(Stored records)
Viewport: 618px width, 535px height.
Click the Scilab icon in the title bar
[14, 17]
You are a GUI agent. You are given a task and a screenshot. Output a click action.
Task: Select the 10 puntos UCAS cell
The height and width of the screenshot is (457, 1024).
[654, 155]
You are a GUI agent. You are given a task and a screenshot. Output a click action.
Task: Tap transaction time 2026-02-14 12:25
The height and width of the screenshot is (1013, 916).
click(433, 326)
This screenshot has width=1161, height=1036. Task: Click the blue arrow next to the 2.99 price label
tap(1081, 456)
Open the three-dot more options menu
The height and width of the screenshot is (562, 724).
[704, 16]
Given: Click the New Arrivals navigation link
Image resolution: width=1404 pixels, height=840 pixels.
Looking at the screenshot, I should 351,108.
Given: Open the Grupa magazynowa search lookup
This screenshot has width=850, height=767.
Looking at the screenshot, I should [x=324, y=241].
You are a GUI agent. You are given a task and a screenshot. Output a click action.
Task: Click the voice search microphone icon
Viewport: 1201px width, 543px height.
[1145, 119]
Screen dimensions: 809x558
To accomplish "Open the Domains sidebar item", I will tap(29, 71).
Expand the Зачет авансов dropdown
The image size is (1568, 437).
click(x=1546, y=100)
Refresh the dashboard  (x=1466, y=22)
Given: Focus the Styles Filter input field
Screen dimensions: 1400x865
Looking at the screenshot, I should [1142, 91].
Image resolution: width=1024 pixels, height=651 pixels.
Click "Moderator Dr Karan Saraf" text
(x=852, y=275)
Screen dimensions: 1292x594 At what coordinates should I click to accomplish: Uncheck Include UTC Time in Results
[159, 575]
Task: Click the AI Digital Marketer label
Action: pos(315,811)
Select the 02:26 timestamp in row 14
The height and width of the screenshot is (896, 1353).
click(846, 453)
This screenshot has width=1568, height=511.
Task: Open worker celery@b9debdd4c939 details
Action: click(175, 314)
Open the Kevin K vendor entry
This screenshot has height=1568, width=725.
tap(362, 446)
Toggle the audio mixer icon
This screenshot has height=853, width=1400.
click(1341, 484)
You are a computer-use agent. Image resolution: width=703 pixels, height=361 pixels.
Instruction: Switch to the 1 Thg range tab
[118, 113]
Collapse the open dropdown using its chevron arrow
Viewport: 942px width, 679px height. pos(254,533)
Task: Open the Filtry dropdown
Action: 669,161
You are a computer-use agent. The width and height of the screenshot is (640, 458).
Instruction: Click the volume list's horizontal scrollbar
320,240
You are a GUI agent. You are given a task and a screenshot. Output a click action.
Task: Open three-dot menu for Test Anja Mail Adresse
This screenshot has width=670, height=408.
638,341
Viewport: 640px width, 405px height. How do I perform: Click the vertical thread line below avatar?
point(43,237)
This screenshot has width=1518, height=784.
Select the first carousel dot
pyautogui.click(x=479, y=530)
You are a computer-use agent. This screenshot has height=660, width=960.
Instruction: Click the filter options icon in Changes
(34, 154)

* ACTIVITY
Where in the records does the string "three" appear? Copy every line that has it.

* OUTPUT BELOW
Open the three-dot more options menu
Task: Open three-dot menu for Test Anja Mail Adresse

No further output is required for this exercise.